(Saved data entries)
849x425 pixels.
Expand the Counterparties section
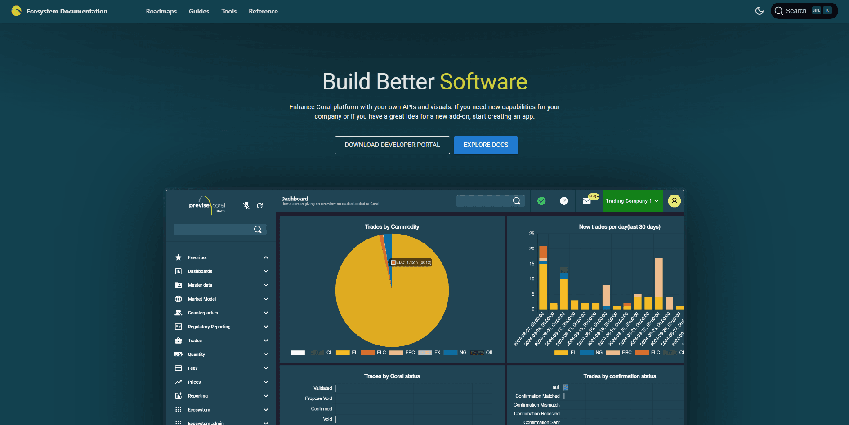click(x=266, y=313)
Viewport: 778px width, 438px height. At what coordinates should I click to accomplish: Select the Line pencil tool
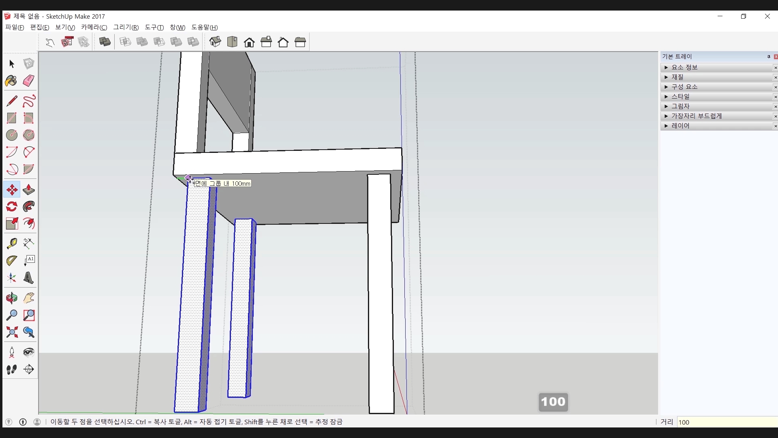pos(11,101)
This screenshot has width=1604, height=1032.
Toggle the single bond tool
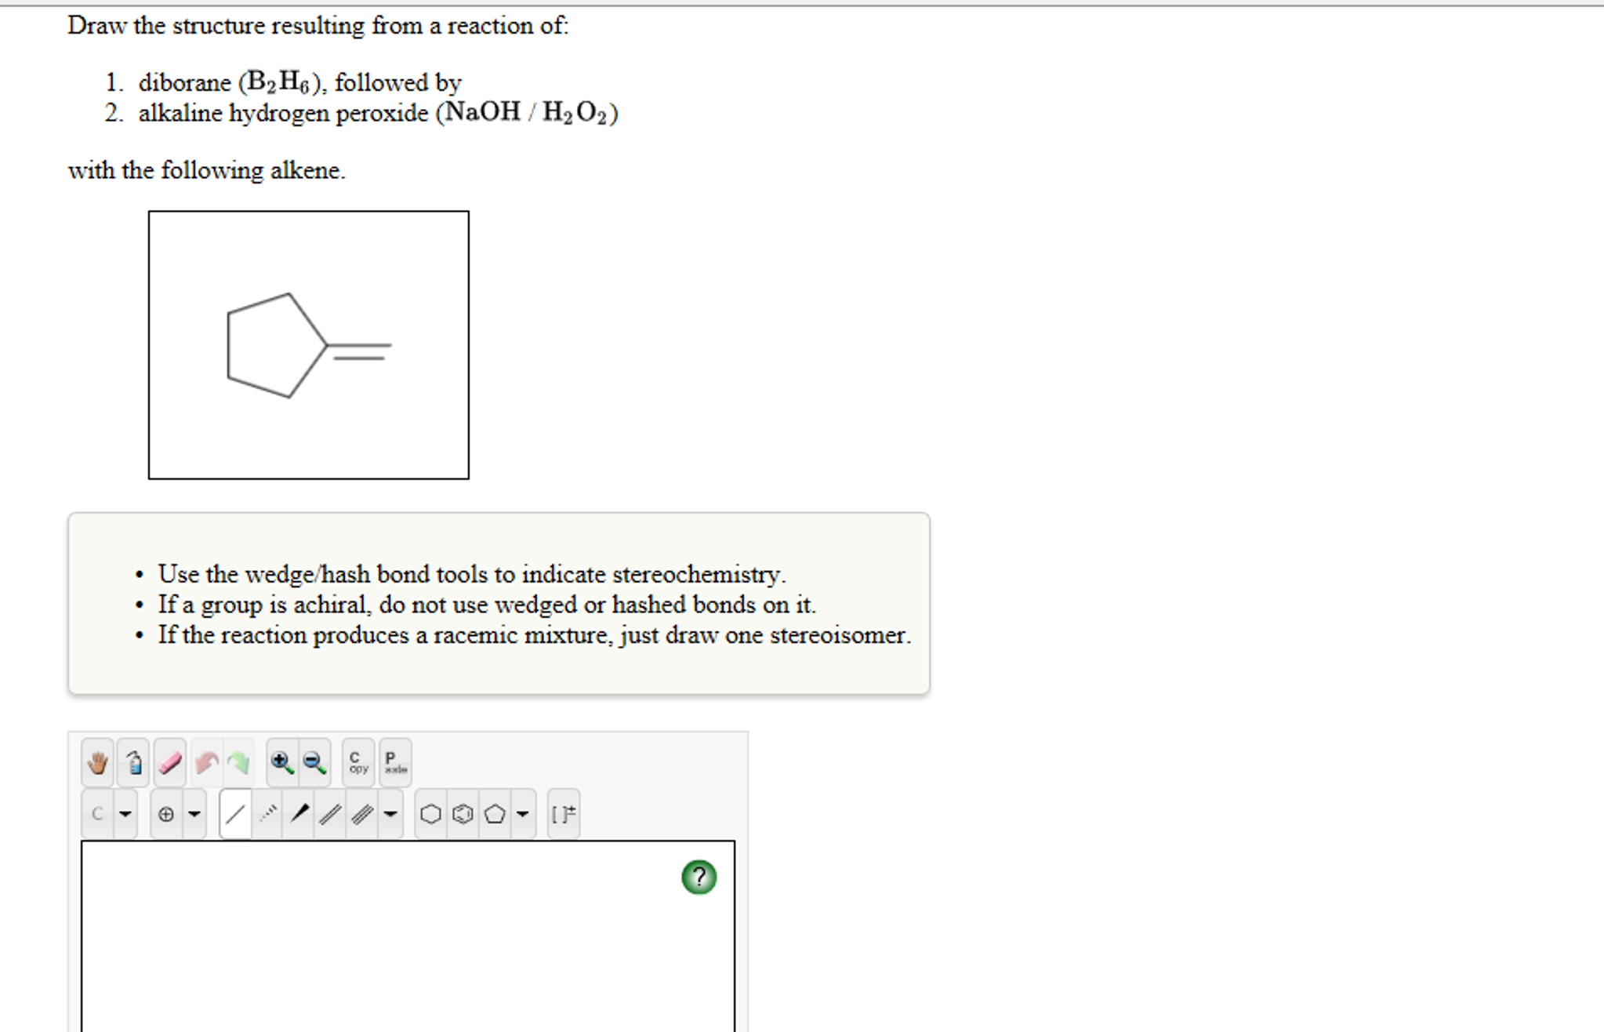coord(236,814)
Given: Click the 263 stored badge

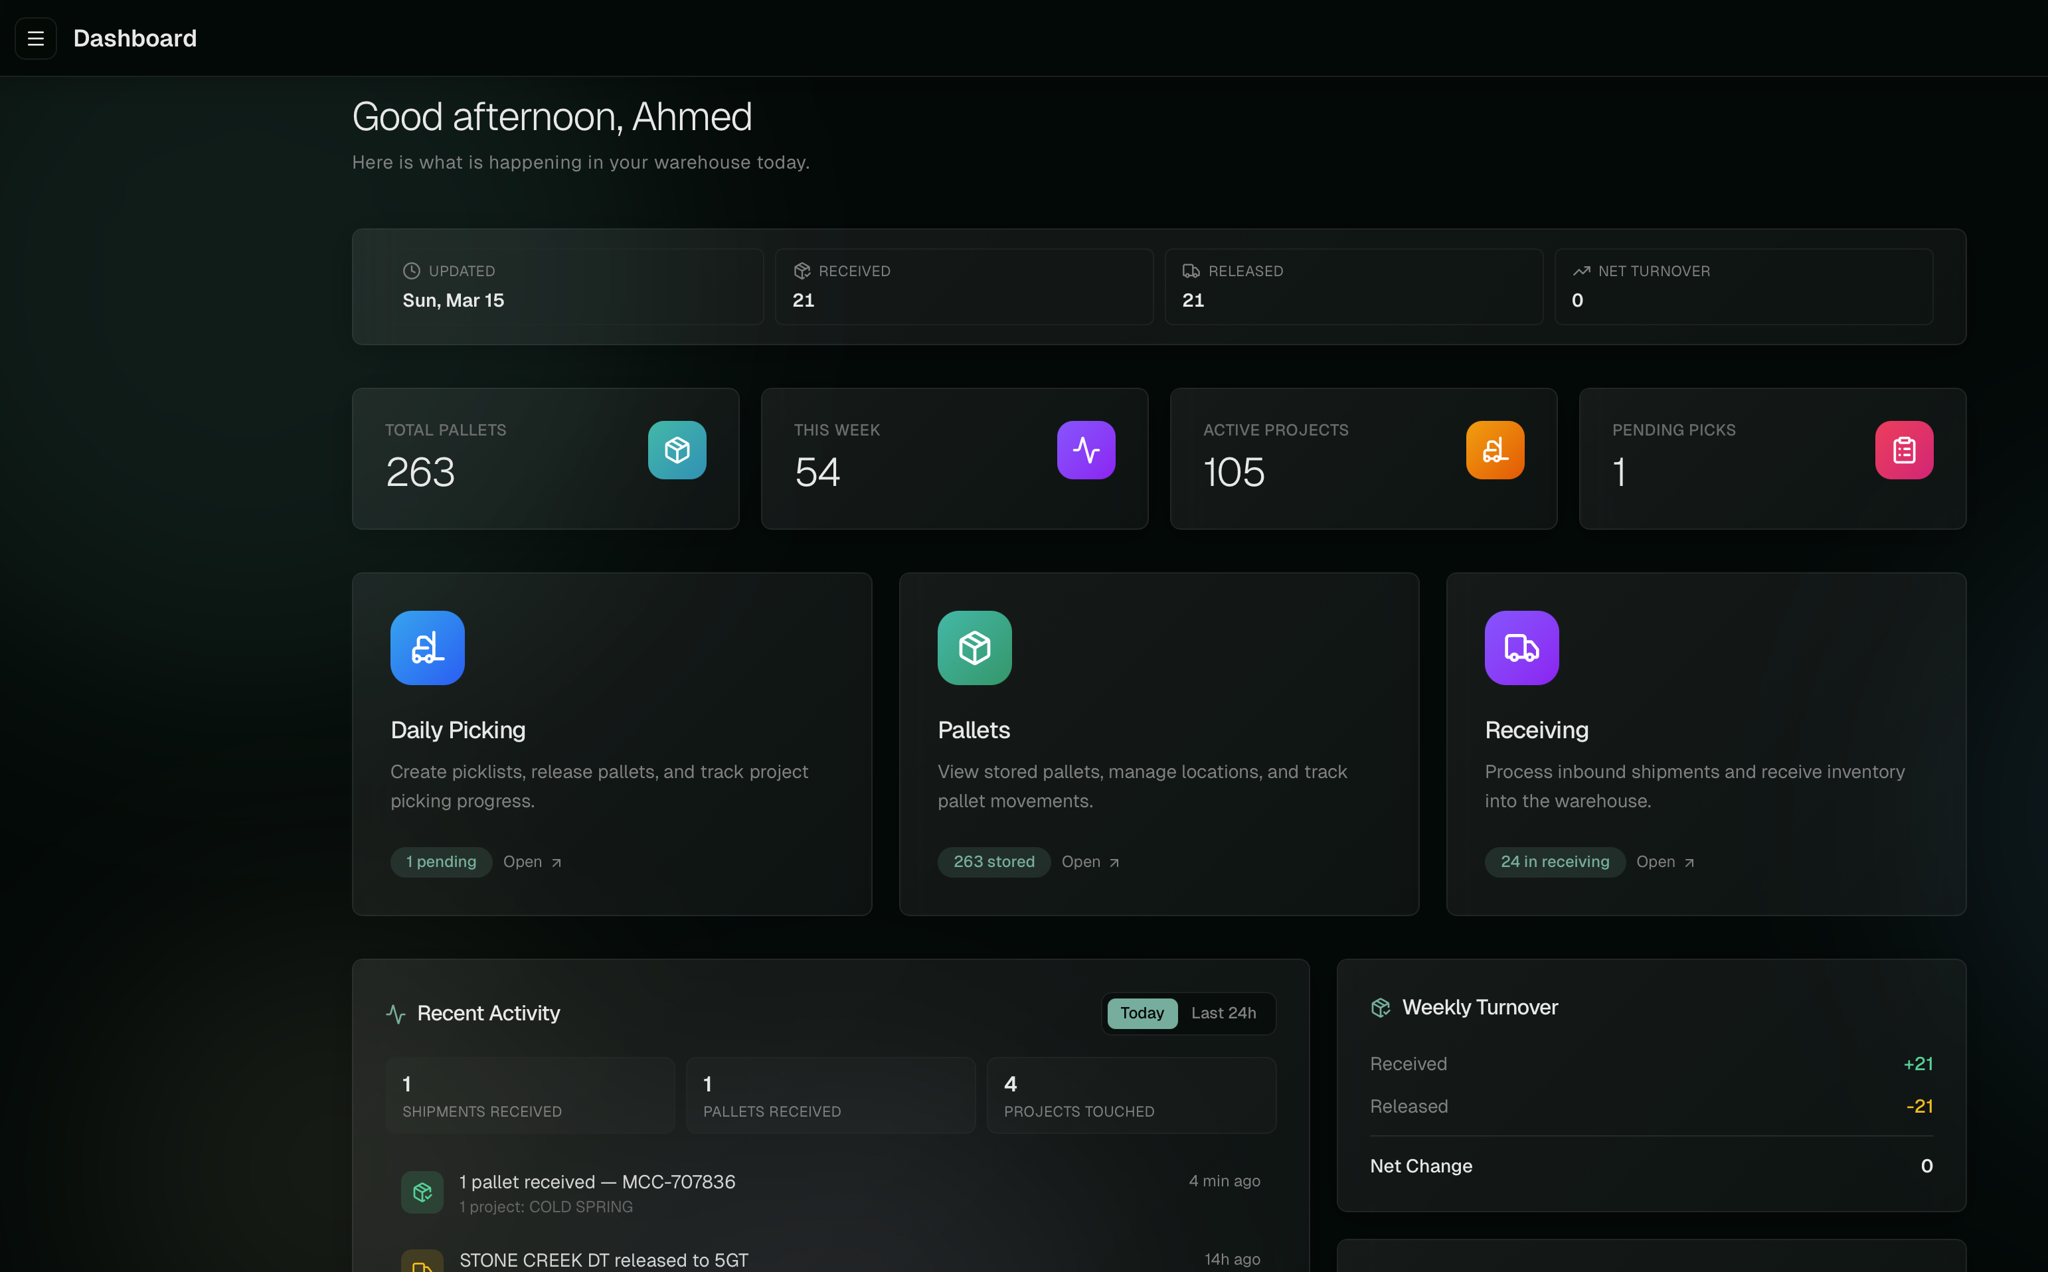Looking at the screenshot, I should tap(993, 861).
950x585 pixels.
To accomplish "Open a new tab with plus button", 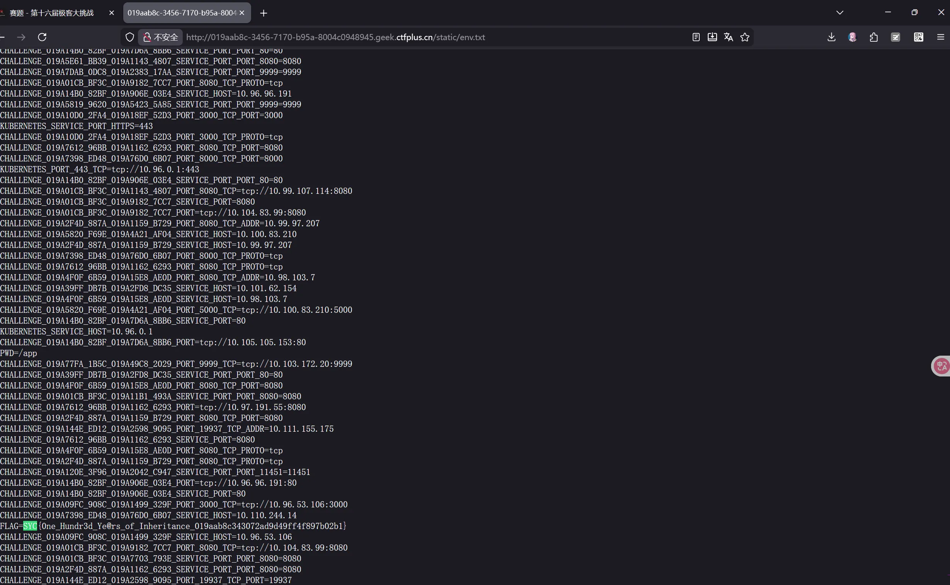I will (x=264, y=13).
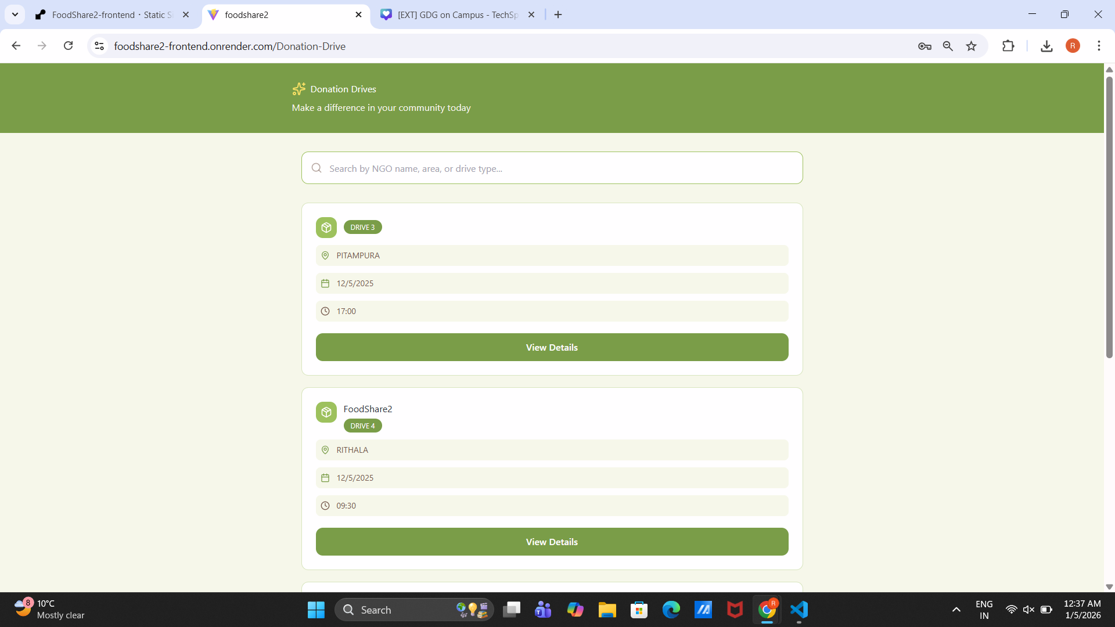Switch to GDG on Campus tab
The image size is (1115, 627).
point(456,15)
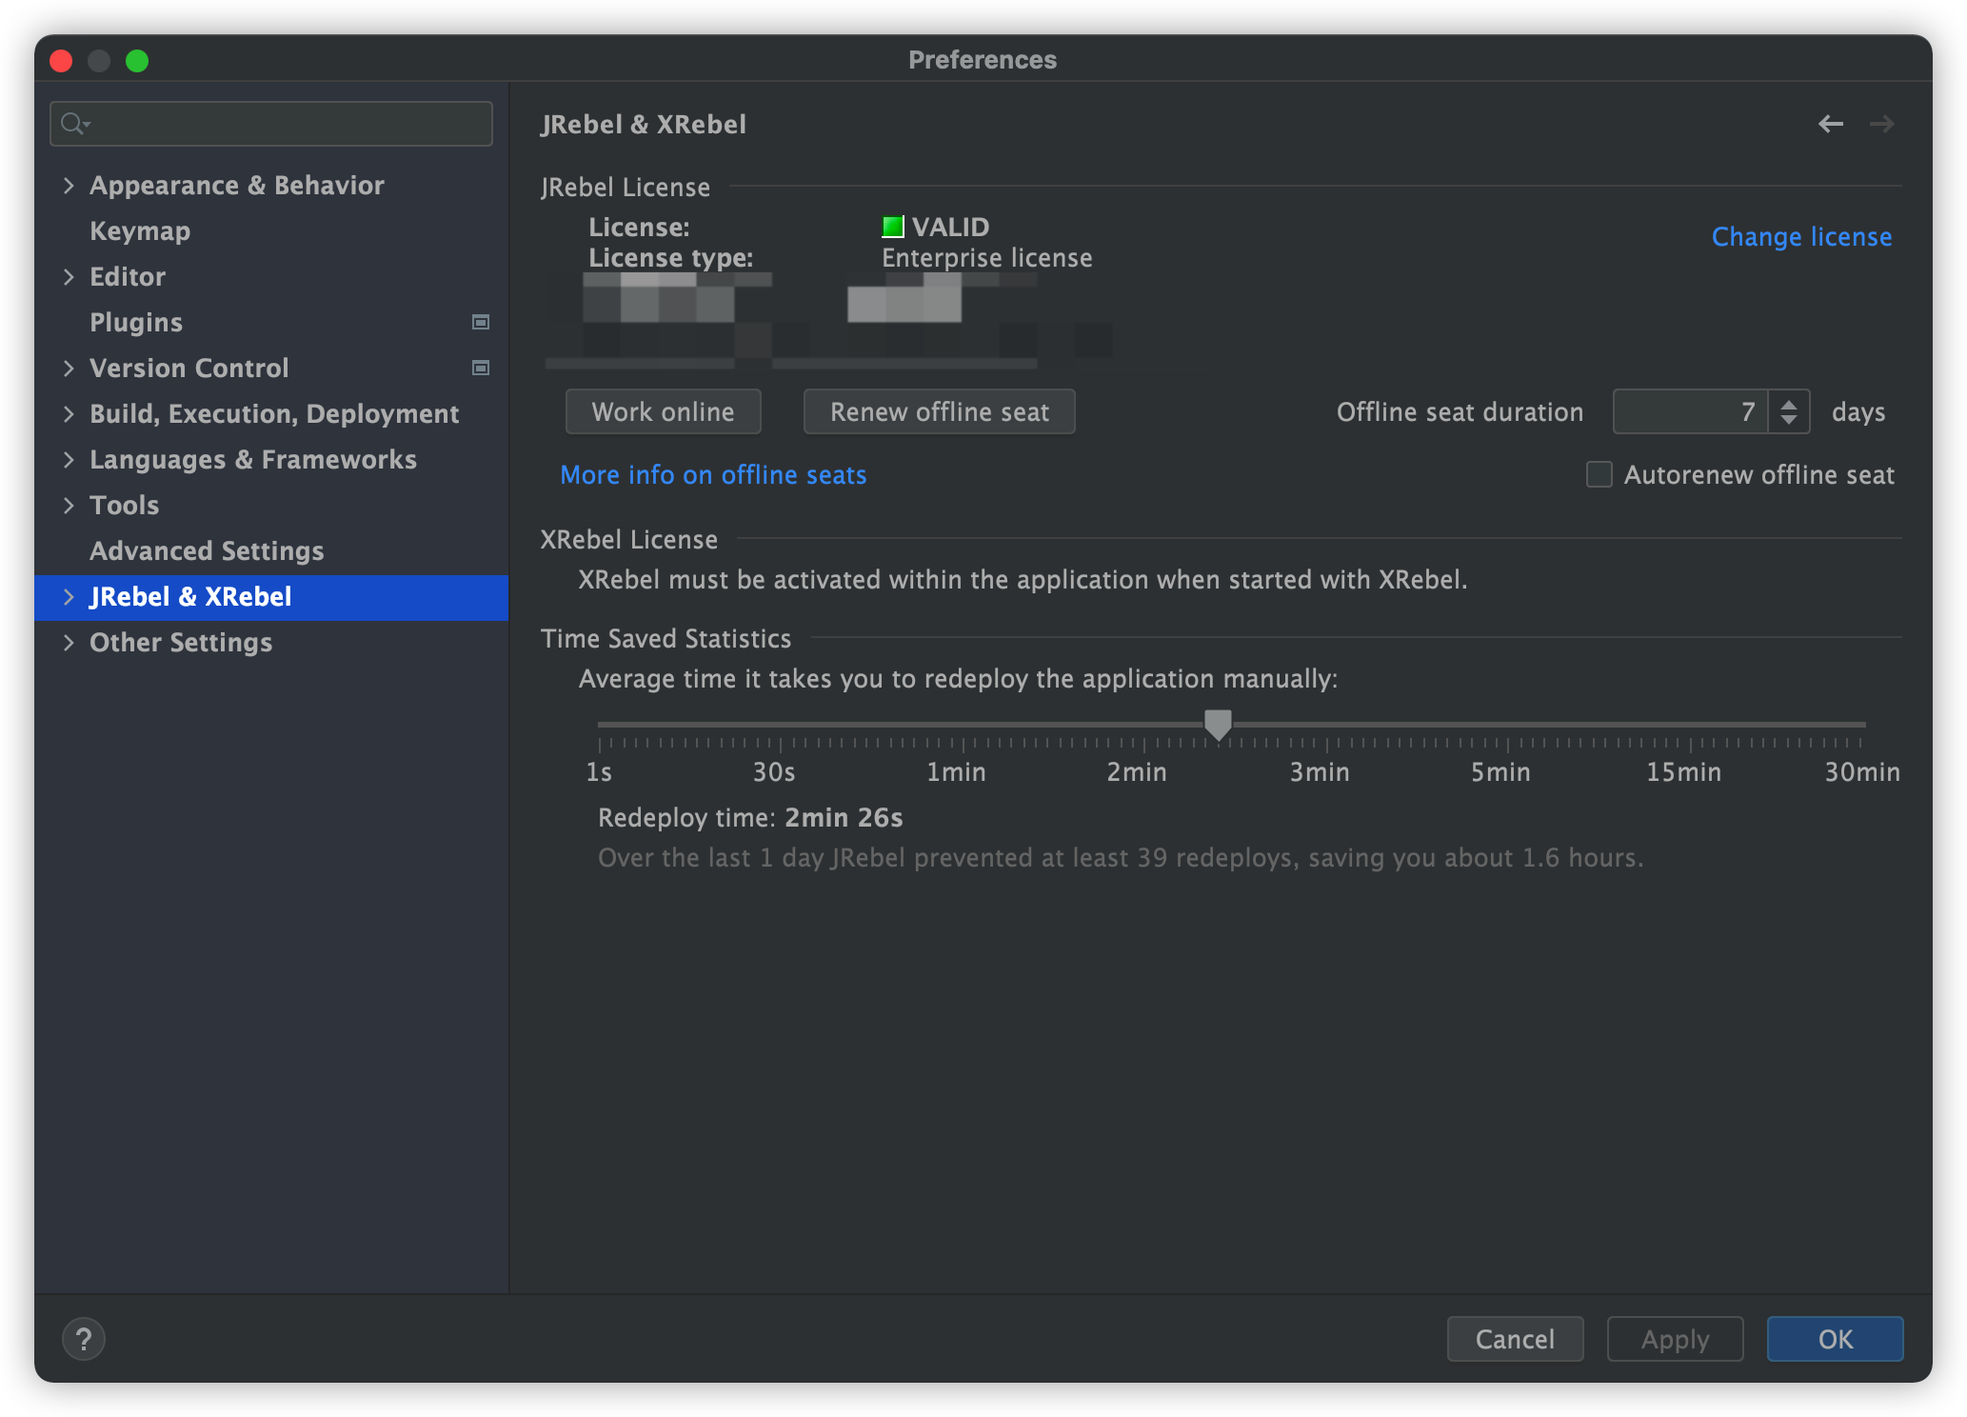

◆ **Task prompt**
Copy every line exactly, from the opening line of the entries down to the line holding "This screenshot has width=1604, height=1032.", and keep the pictures out.

◆ **Written response**
849x425 pixels.
Expand the Counterparties section
click(x=266, y=313)
Viewport: 778px width, 438px height. At what coordinates should I click to accomplish: Select the Line pencil tool
pos(11,101)
This screenshot has width=1604, height=1032.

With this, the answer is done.